YOUR INSTRUCTIONS:
Retype each entry verbatim. Do not include the images.

RECORDS TO PROCESS:
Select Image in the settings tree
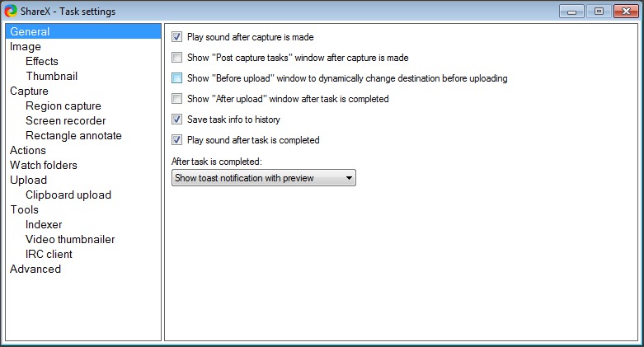Viewport: 644px width, 347px height. [26, 47]
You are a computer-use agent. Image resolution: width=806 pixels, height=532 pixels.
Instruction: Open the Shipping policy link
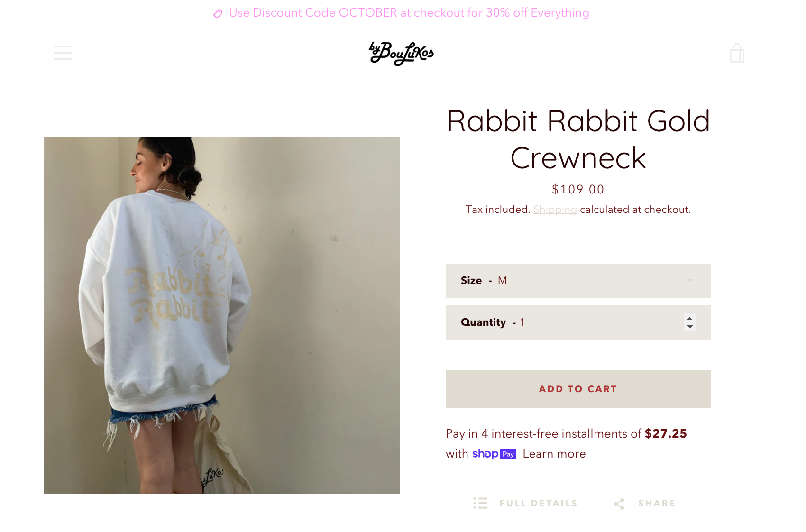(x=555, y=210)
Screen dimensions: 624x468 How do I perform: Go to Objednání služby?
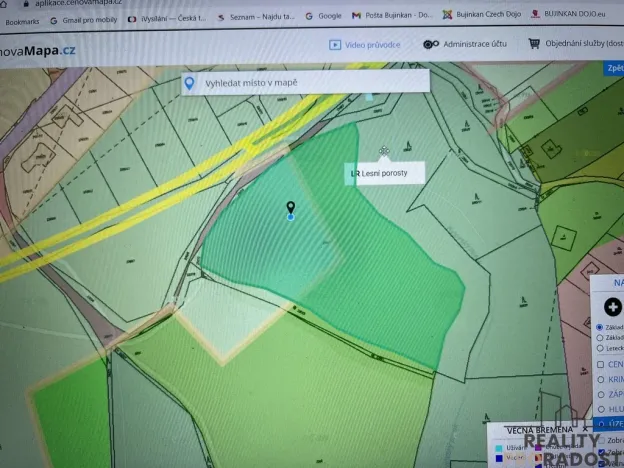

WRITTEN ANSWER:
Select Image in the settings tree
Viewport: 644px width, 347px height. [26, 47]
You are a computer-use agent. Image resolution: width=806 pixels, height=532 pixels.
Instruction: Open the Shipping policy link
(x=555, y=210)
Screen dimensions: 624x468 How do I perform: Go to Objednání služby?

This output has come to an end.